Quel Concerto che Beethoven presentò il 29 marzo 1795, in occasione del suo debutto in una “accademia” (= concerto) della Tonkünstler-Societät di Vienna era una prima versione del Concerto in do maggiore. Egli lo eseguì nelle sue tournées a Berlino, Bratislava e Budapest, e ancora in un concerto di beneficenza dei cugini Romberg il 29 o 30 dicembre 1796 a Vienna, e quindi nell’ottobre 1798 a Praga. Quando, il 2 aprile 1800, Beethoven ebbe per la prima volta a disposizione lo Hofburg-theater di Vienna, aveva pensato in un primo tempo di scrivere per questa occasione un lavoro completamente nuovo, quello che sarebbe poi stato il Concerto in do minore; tuttavia non riuscì a terminarlo e decise di redigere una seconda versione del Concerto in do rnaggiore, che rimase poi la versione definitiva.

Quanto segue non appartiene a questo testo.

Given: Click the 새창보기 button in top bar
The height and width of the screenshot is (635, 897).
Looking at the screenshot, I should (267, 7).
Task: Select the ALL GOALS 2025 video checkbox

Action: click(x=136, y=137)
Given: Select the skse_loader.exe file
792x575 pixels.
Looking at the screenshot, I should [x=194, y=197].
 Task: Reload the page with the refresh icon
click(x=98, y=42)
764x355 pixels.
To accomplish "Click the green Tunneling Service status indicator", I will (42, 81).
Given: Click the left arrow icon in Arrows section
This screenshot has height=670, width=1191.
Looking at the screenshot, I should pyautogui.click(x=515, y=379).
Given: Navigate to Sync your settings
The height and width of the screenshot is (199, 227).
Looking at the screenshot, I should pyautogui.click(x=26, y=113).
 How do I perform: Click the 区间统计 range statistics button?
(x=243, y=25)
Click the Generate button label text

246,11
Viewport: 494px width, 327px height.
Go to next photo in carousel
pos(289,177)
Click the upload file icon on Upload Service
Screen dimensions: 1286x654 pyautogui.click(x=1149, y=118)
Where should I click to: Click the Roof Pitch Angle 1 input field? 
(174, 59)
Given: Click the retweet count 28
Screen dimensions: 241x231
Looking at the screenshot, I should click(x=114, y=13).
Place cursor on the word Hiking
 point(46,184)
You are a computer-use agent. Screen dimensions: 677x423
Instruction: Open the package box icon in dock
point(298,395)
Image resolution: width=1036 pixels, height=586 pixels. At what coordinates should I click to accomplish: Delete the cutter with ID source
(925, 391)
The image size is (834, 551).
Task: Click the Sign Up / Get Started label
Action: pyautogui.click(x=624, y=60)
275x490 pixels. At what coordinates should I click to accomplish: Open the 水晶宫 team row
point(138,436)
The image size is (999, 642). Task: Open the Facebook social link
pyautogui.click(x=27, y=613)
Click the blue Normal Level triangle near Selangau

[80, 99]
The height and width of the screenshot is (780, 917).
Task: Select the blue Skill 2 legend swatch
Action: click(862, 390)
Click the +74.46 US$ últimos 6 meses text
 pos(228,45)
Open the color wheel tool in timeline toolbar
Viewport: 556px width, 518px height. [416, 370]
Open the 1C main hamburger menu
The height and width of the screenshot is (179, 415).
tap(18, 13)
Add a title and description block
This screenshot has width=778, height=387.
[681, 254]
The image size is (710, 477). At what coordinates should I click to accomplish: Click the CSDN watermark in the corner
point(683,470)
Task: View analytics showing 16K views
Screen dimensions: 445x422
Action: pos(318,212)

I due Concerti op. 15 e 19 seguono inevitabilmente la scia di Mozart. I loro organici strumentali si orientano al modello mozartiano; nel Largo dell’op. 15 sono assenti le trombe e i timpani, e ciò in corrispondenza con la strumentazione dei movimenti centrali dei Concerti in do maggiore K. 467 e K. 503 di Mozart. Il primo intervento del pianoforte solista nell’op. 15 manifesta un fitto e complesso intreccio di influenze: nella frase iniziale, oltre a un gesto di riverenza per Johann Sebastian e C.P.E. Bach, Beethoven cita dissimulandolo un “motto” mozartiano in una cadenza della mano sinistra, cui fa immediatamente seguire una citazione dall'"Idomeneo". Solo nella dodicesima battuta di questo assolo appare il tema principale, anch’esso eseguito dalla mano sinistra. È un’idea eminenternente beethoveniana quella di inserire nella Coda del Rondò un Adagio di due battute per gli oboi e i corni per dare alla conclusione un carattere ancor più trascinante. Al di là di Mozart rimandano le dimensioni e la trasognata originalità del Largo, che costituisce il centro di gravità dell’opera. Per compensare un’eventuale perdita di equilibrio formale Beethoven ha rinunciato nel Rondò all’indicazione “scherzando” che originariamente si trovava nel manoscritto. - La fitta elaborazione motivica del primo movimento dell’op. 19 è frutto delle tre preeedenti versioni. Il tema del Rondò in origine iniziava con un’anacrusi e da ciò derivano gli spavaldi accenti in sforzato dell’ultima versione: si può così rilevare come, anche nei primi Concerti per pianoforte, il rapporto di Beethoven con la tradizione apparisse già come un confronto critico.